Another selection analysis has just been accepted for publication in Evolution Letters! This work was in collaboration with Dustin Marshall, Matt Hall, and Craig White at Monash University.
Metabolic rate, or the rate at which organisms uptake, transform, and expend energy varies substantially across individuals of the same species, even after accounting for differences in body size and temperature. What drives this variation? Metabolic rates set the pace-of-life – higher metabolic rates are linked to faster growth, earlier onset of reproduction, and shorter lifespan, while low metabolic rates are associated with a slow pace-of-life (slow growth, late onset of reproduction and long lifespan).
Variation in metabolic rates are likely to have fitness consequences, and be under strong selection. Evolutionary theory predicts that over time, selection should deplete variation in traits, yet variation in metabolic rates is ubiquitous.
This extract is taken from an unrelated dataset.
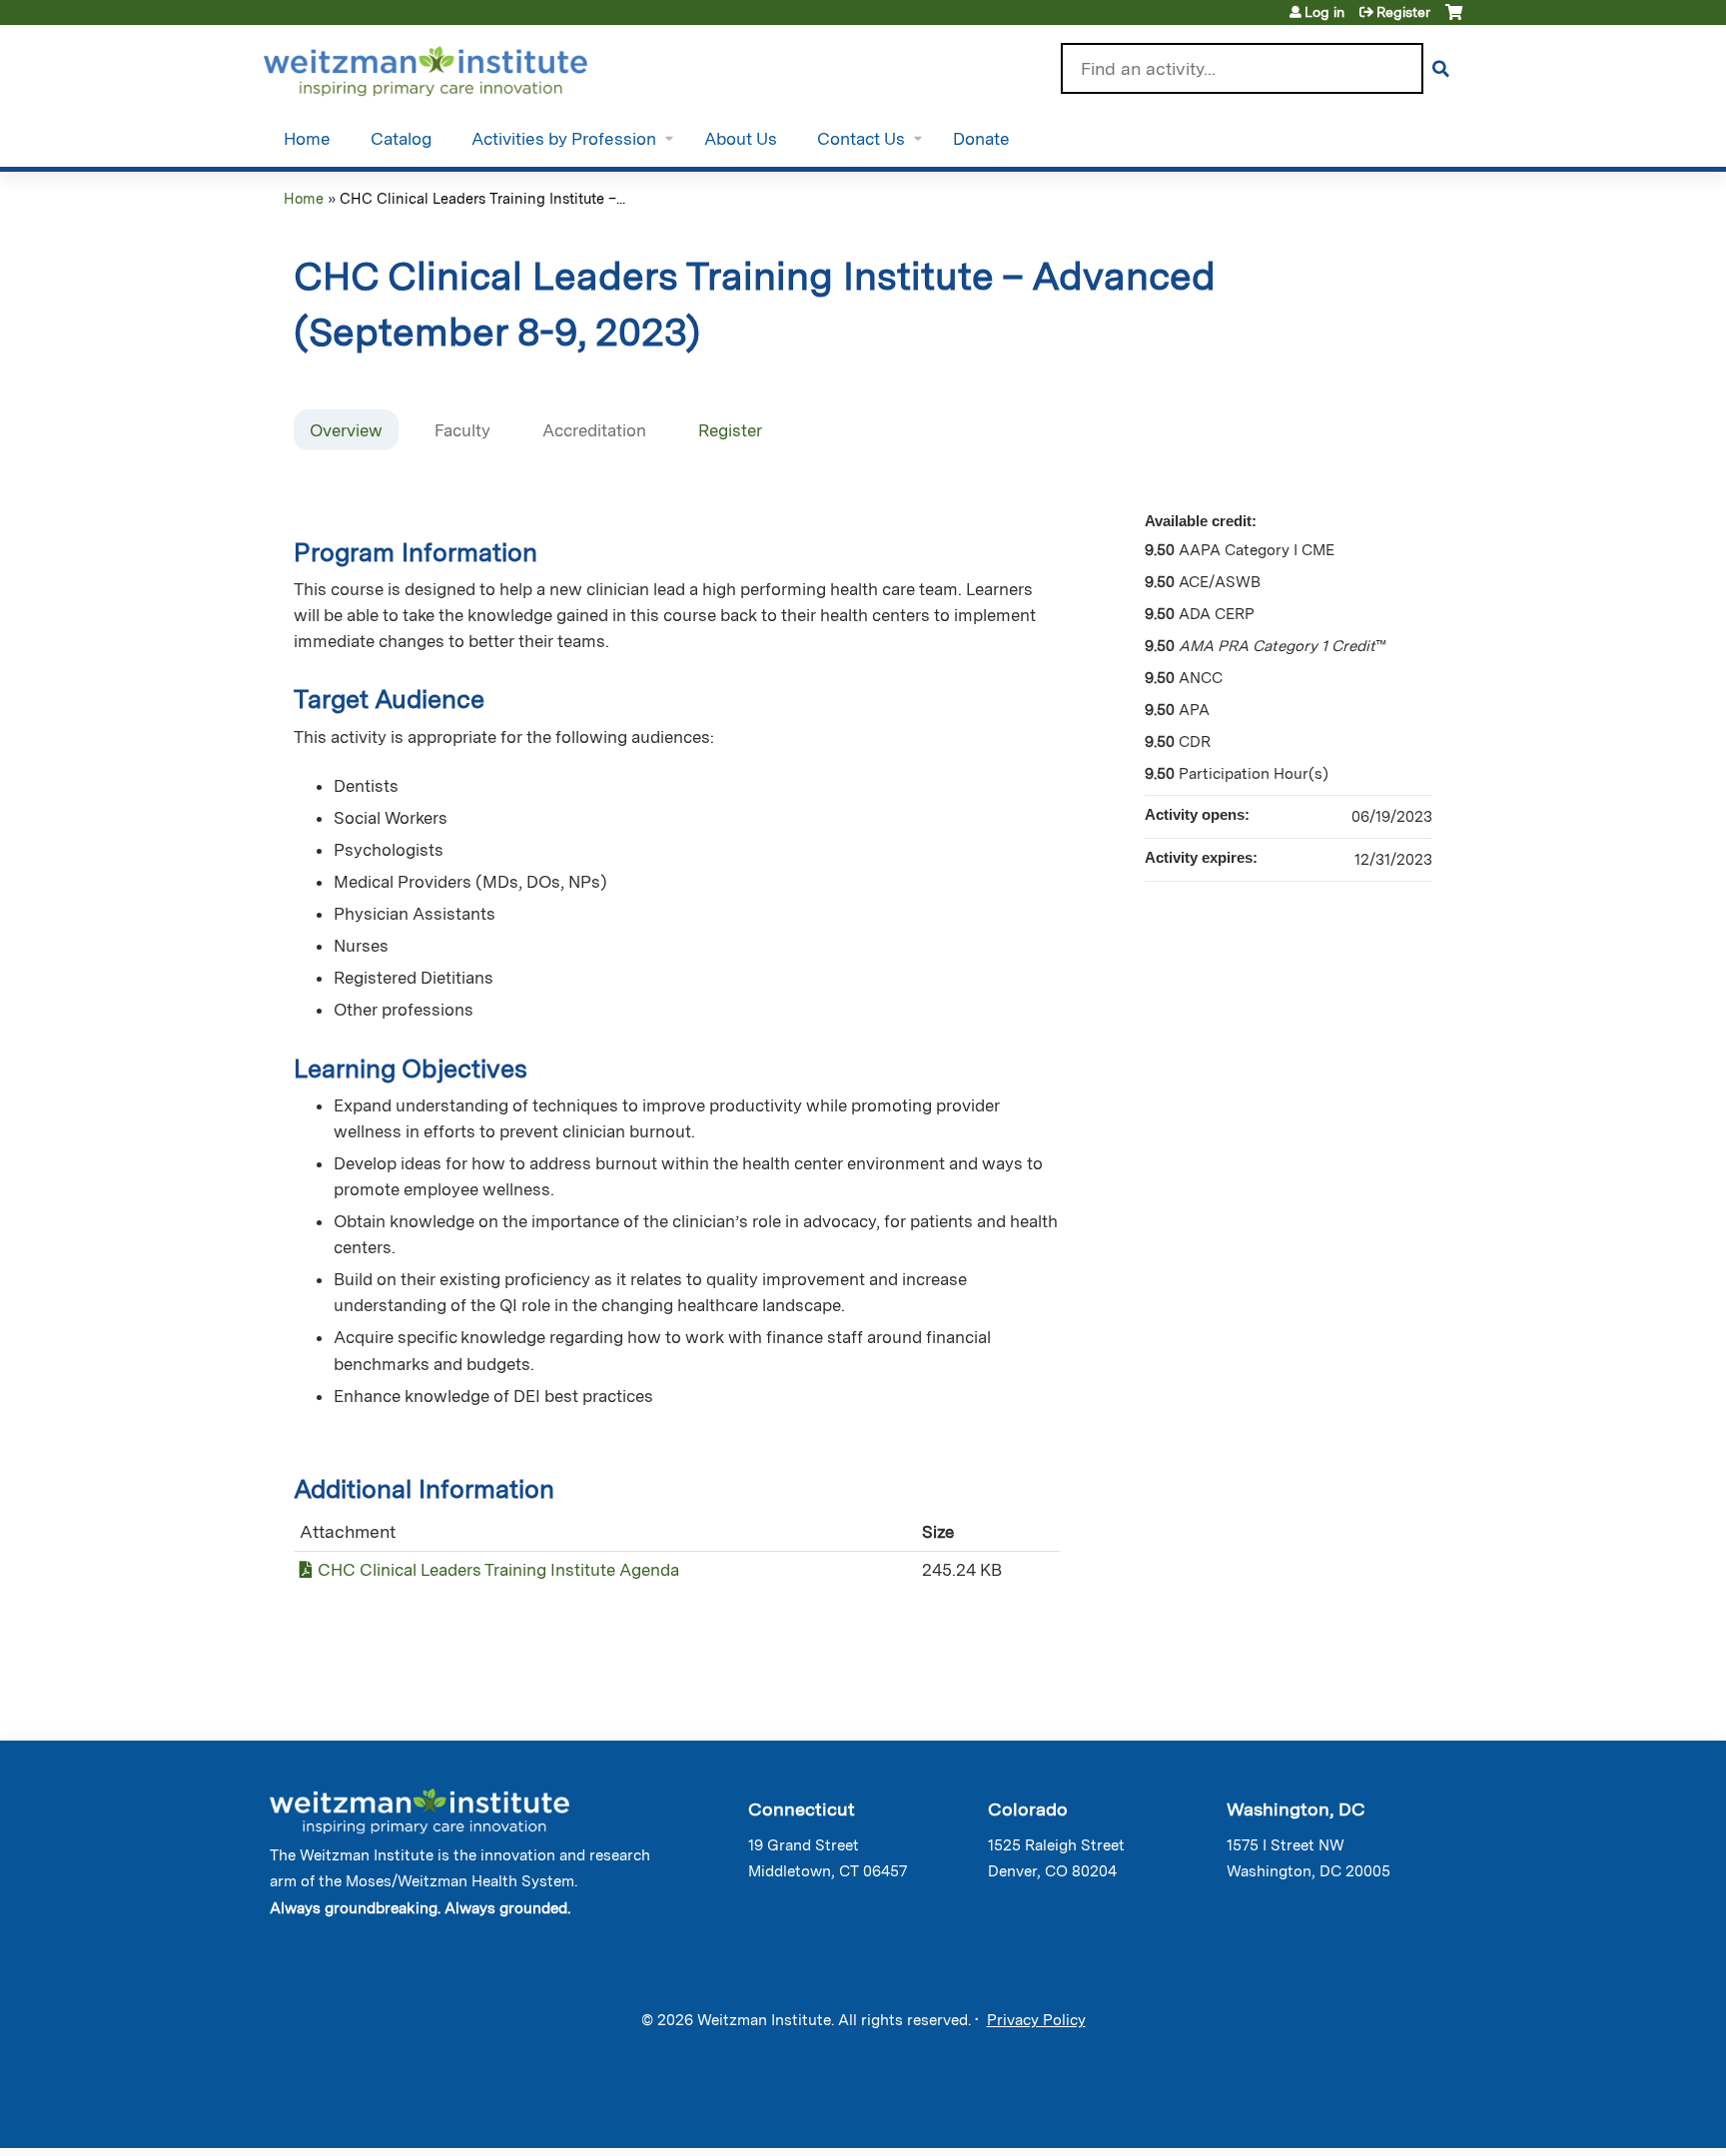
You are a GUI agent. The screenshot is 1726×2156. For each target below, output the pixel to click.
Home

Variable selection regimes may maintain trait variation, by selecting for different metabolic rates across different environments, where a high or low pace-of-life is advantageous. While this theory is well established, field estimates of selection on metabolism across environments are historically rare.
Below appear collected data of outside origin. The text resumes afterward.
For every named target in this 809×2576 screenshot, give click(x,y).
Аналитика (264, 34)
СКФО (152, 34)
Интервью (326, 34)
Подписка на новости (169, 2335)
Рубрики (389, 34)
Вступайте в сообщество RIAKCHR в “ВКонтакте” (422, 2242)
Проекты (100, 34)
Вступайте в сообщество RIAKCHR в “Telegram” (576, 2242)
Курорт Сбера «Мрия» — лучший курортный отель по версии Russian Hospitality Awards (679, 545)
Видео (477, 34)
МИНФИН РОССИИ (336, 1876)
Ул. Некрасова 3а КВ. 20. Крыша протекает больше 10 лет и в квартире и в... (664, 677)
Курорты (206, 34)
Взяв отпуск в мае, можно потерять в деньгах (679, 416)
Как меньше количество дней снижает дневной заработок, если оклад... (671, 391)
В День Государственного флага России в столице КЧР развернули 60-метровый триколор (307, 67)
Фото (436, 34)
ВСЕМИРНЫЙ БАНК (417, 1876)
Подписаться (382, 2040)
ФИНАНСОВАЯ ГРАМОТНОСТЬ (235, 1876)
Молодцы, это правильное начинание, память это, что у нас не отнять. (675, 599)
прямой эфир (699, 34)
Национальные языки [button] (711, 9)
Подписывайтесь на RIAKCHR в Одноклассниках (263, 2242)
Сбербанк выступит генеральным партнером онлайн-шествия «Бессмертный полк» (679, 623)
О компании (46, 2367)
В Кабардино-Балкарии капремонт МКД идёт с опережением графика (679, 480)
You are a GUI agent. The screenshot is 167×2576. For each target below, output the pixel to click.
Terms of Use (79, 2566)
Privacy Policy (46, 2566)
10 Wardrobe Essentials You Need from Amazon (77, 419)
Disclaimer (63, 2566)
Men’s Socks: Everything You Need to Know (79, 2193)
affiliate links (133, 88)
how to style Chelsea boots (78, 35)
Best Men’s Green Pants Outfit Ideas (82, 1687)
To investigate the role of environmental variation in maintaining trait variation, we measured the metabolic rates of individual marine bryozoans, experimentally manipulated their competitive environment, and monitored their survival, reproduction, and pace-of-life in the subtidal.
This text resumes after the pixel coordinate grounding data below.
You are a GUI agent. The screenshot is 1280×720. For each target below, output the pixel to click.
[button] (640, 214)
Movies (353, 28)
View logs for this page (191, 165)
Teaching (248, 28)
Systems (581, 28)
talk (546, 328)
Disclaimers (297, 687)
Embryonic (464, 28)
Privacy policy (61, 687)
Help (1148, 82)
We found that selection on metabolic rate varies among competition environments separated by only a few centimetres – competition selects for a faster pace-of-life, relative to competition-free environments. High-metabolism individuals are better able to withstand intense competition, however low-metabolism individuals live longer, and are likely to have higher fitness under competition-free conditions. Hence, the environment-dependent nature of selection on metabolism and the pace-of-life is likely to maintain variation in metabolic rates.